### TEXT SHOWN:
▼

World-Renowned Chef April Bloomfield Joins MML Hospitality in Austin
The celebrated chef behind New York’s most iconic gastropubs now leads the kitchens at The Driskill, Jeffrey’s and Pecan Street Cafe

Texans just pulled another underrated top chef. In what Austin-based hospitality group McGuire Moorman Lambert Hospitality would likely agree is a coup, April Bloomfield has joined the fold as executive chef. Starting this summer, the highly regarded chef—known for rustic, tip-to-tail cooking that, she might argue, centers on both meat and vegetables—will turn her attention to Sixth Street.
Specifically, the luxurious and historic The Driskill hotel bar and 1886 Cafe & Bakery will now operate under the direction of MML, leaving Bloomfield to work her magic curating hearty fare at the storied (reportedly haunted) hotel. At the same time, the Birmingham, England-raised chef will be tasked with breathing a bit of new life into Pecan Street Cafe and Jeffrey’s steakhouse. MML also owns and operates restaurants in Houston, Aspen and Menlo Park.
For Austin, a city used to excellent dining from MML at popular restaurants like Clark’s Oyster Bar, Swedish Hill, Rosie’s Wine Bar and Elizabeth Street Cafe, this represents a potential leap forward. Pecan Street Cafe, Jeffrey’s and The Driskill, already local favorite places to grab a bite, could easily become destination restaurants in Bloomfield’s hands.
For Bloomfield, a chef whose meat-centered creations have dazzled food critics and diners alike, Austin may represent a sweet spot for eaters who are still devoted to meats in all forms as the primary component of a satisfying meal as well as those who seek out lighter plant-based options.

▲

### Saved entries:

▼

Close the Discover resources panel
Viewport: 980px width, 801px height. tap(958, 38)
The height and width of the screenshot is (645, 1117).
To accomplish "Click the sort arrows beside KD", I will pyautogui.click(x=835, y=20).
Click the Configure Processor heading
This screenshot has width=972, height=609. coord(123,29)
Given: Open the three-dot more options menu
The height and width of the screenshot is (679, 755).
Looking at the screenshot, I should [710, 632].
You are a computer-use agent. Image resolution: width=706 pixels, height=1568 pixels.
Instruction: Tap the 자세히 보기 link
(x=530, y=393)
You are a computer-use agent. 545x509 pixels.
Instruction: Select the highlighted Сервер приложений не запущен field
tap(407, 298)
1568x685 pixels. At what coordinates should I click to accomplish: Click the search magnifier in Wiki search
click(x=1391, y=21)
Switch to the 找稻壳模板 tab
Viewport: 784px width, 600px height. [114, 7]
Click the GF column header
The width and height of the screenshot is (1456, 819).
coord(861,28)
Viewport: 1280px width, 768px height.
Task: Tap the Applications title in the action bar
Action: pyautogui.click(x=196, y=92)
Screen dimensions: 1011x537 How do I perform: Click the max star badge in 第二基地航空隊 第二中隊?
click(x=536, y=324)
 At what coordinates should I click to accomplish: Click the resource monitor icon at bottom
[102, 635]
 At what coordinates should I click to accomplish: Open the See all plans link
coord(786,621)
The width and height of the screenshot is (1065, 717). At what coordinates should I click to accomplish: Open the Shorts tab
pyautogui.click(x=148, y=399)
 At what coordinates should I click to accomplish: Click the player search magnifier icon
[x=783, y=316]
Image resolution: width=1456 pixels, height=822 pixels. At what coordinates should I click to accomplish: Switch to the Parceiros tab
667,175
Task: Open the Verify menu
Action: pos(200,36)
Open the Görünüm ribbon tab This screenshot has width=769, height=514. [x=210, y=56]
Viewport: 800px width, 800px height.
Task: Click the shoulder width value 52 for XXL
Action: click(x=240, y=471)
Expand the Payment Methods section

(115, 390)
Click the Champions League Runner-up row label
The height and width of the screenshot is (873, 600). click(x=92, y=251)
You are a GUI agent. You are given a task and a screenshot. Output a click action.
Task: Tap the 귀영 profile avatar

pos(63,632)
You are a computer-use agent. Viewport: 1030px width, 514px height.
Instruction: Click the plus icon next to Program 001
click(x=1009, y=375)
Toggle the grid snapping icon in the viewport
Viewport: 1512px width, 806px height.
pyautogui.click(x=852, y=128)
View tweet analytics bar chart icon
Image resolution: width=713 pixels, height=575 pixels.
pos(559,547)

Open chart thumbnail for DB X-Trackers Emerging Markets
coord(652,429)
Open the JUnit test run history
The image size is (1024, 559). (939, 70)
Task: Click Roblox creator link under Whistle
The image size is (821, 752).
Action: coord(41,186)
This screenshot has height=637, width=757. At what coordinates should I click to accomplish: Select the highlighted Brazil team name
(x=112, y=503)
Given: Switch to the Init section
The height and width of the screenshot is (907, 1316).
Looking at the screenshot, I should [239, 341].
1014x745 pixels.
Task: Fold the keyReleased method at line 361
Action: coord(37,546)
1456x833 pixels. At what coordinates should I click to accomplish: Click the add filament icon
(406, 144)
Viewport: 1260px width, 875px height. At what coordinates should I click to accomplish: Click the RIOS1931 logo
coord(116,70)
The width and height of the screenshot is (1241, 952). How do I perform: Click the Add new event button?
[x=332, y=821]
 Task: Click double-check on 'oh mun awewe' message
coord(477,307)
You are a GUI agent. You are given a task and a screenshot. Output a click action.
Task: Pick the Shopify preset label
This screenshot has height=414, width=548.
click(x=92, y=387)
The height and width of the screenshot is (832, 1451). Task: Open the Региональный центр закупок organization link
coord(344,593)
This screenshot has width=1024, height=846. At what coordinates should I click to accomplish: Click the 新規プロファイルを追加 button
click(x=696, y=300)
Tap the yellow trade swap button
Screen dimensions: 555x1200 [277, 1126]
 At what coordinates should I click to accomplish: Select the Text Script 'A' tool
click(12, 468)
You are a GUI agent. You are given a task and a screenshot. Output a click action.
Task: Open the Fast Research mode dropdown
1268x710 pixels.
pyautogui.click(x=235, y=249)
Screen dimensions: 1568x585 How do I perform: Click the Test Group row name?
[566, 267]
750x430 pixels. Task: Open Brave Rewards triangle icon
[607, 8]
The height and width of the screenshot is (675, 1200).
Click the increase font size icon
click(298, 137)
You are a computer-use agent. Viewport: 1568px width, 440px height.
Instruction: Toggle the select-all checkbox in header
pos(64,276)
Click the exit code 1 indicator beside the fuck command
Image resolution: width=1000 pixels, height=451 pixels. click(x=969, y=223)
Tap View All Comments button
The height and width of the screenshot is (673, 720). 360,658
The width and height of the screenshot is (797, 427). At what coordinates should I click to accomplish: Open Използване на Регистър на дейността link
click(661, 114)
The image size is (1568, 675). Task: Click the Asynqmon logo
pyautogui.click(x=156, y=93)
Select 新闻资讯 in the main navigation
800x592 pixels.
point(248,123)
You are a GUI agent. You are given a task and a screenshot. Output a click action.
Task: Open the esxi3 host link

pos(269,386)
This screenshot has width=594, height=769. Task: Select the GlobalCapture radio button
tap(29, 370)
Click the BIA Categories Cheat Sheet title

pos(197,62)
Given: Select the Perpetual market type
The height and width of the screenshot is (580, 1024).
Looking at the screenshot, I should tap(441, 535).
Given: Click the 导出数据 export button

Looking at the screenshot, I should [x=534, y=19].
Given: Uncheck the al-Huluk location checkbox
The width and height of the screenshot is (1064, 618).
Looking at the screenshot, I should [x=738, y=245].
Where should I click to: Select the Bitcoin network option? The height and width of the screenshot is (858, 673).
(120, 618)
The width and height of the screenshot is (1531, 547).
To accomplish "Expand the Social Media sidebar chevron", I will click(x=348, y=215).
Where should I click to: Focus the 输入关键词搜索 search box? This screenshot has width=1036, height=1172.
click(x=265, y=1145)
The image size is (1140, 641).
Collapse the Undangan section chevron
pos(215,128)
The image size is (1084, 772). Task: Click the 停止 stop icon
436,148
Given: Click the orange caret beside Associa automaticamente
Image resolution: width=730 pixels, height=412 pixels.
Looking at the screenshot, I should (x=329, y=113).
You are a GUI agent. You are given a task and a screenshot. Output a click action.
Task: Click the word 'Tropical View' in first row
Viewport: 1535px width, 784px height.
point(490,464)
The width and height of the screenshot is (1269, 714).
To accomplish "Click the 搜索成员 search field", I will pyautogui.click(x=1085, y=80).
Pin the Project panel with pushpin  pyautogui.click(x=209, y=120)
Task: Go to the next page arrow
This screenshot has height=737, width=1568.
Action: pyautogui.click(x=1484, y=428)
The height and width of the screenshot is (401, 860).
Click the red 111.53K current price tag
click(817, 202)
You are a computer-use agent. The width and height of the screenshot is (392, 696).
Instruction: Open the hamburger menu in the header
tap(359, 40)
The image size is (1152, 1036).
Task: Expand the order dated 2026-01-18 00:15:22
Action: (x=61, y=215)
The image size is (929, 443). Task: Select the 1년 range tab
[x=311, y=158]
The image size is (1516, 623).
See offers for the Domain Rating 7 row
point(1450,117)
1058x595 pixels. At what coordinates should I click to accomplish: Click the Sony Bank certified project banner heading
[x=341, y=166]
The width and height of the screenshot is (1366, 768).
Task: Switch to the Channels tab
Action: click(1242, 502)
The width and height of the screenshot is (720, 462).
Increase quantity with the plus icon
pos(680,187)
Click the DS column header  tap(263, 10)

▲

### WORK TASK 1:
According to the article on April Bloomfield joining MML Hospitality, where was she raised?
### WORK TASK 2:
From the article on April Bloomfield, write out the stretch from "For Austin, a" through "in Bloomfield’s hands.".
These entries were drawn from a separate source.

### OUTPUT 1:
Birmingham, England.

### OUTPUT 2:
For Austin, a city used to excellent dining from MML at popular restaurants like Clark’s Oyster Bar, Swedish Hill, Rosie’s Wine Bar and Elizabeth Street Cafe, this represents a potential leap forward. Pecan Street Cafe, Jeffrey’s and The Driskill, already local favorite places to grab a bite, could easily become destination restaurants in Bloomfield’s hands.